Rather than put the entire lengthy script below, I can include a smaller version.

I would appreciate any suggestions on how to write this more efficiently (and shorter).

Code:

function chooser100(){
var myArray = new Array(); 
 myArray[0] ="F1";  
 myArray[1] ="F2";
 myArray[2] ="F3";
 myArray[3] ="F4";
 myArray[4] ="F5";
 myArray[5] ="F6";
 myArray[6] ="F7";
 myArray[7] ="F8";
 myArray[8] ="F9";
 myArray[9] ="F10";
 myArray[10] ="F11";
 myArray[11] ="F12";
 myArray[12] ="F13";
 myArray[13] ="F14";
 myArray[14] ="F15";
 myArray[15] ="F16";
 myArray[16] ="F17";  
 myArray[17] ="F18";
 myArray[18] ="F19";
 myArray[19] ="F20";
 myArray[20] ="F21";
 myArray[21] ="F22";
 myArray[22] ="F23";
 myArray[23] ="F24";
 myArray[24] ="F25";
 myArray[25] ="F26";
 myArray[26] ="F27";
 myArray[27] ="F28";
 myArray[28] ="F29";
 myArray[29] ="F30";
 myArray[30] ="F31";
 myArray[31] ="F32";
 myArray[32] ="F33";
 myArray[33] ="F34";
 myArray[34] ="F35";
 myArray[35] ="F36";

var len = myArray.length;
var choice = new Array();

for (var i = 0; i<=11; i++) {
var rand1 = Math.floor(Math.random() * len);  
choice[i] = myArray[rand1];

for (k=0; k<=i-1; k++) {
if (choice[k] == choice[i]) {
i--;
 
}
}
}
if (choice[0] == "F1")
{
F1.Rotate(90)
}
if (choice[0] == "F2")
{
F2.Rotate(90)
}
if (choice[0] == "F3")
{
F3.Rotate(90)
}
if (choice[0] == "F4")
{
F4.Rotate(90)
}
if (choice[0] == "F5")
{
F5.Rotate(90)
}
if (choice[0] == "F6")
{
F6.Rotate(90)
}
if (choice[0] == "F7")
{
F7.Rotate(90)
}
if (choice[0] == "F8")
{
F8.Rotate(90)
}
if (choice[0] == "F9")
{
F9.Rotate(90)
}
if (choice[0] == "F10")
{
F10.Rotate(90)
}

//etc.-up to F36, then the same for array choices [1], [2], [3], [4] and [5], then on to more for Rotate.(270)-much, much too long, but works.

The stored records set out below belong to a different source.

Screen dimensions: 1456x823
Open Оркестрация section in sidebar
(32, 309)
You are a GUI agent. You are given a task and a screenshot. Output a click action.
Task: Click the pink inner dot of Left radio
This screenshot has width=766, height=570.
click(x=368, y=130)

One item that I tried, without success:

Code:

for (var m = 0;m<=5;m++){
if ((choice[m] == "F1")||(choice[m] == "F2")||(choice[m] == "F3")||(choice[m] == "F4")||(choice[m] == "F5")||(choice[m] == "F6")||(choice[m] == "F7")||
(choice[m] == "F8")||(choice[m] == "F9")||(choice[m] == "F10")||(choice[m] == "F11")||(choice[m] == "F12")||(choice[m] == "F13")||(choice[m] == "F14")||
(choice[m] == "F15")||(choice[m] == "F16")||(choice[m] == "F17")||(choice[m] == "F18")||(choice[m] == "F19")||(choice[m] == "F20")||(choice[m] == "F21")||
(choice[m] == "F22")||(choice[m] == "F23")||(choice[m] == "F24")||(choice[m] == "F25")||(choice[m] == "F26")||(choice[m] == "F27")||(choice[m] == "F28")||
(choice[m] == "F29")||(choice[m] == "F30")||(choice[m] == "F31")||(choice[m] == "F32")||(choice[m] == "F33")||(choice[m] == "F34")||(choice[m] == "F35")||
(choice[m] == "F36"))
{
choice[m].Rotate(90)
}
}

Must be a simpler way to write this? :oops:

mackavi · **Posted:** February 3rd, 2014, 9:19 am

You don't specify what type of publication you're building

The following works for Opus Pro Types:

Code:

/*USAGE
len = number range - IE 36 is 1,2,3...34,35,36
sub = number sub-range - IE 4 is first four random numbers
*/

doRandomRotate(10,4) //generate numbers 1 to 10 and pick the first four random numbers

function doRandomRotate(len, sub)
{
   var a  =new Array;

   for (var i=0;i<len;i++) //generate numbers
      a[i] = i+1

      while ( --len ) //shuffle numbers
      {
        var j = Math.floor( Math.random() * ( len + 1 ) )
        var tempi = a[len]
        var tempj = a[j]
        a[len] = tempj
        a[j] = tempi
      }

   for (var i=0;i<sub;i++) //pick 'sub' and perform action
      eval("F"+a[i] +".Rotate(90)")
}

For example: If I have 35 frames on screen named F1 to F35 and want to rotate a random selection of 11 frames, I call

Code:

doRandomRotate(35,11);

Mack
https://twitter.com/imsmackavi

Stephen · **Posted:** February 3rd, 2014, 1:12 pm

Hi Mack,

Much thanks!

I'll try it out (36 puzzle pieces). (Apologies: is a "standard" Opus Pro 9 pub for Windows.)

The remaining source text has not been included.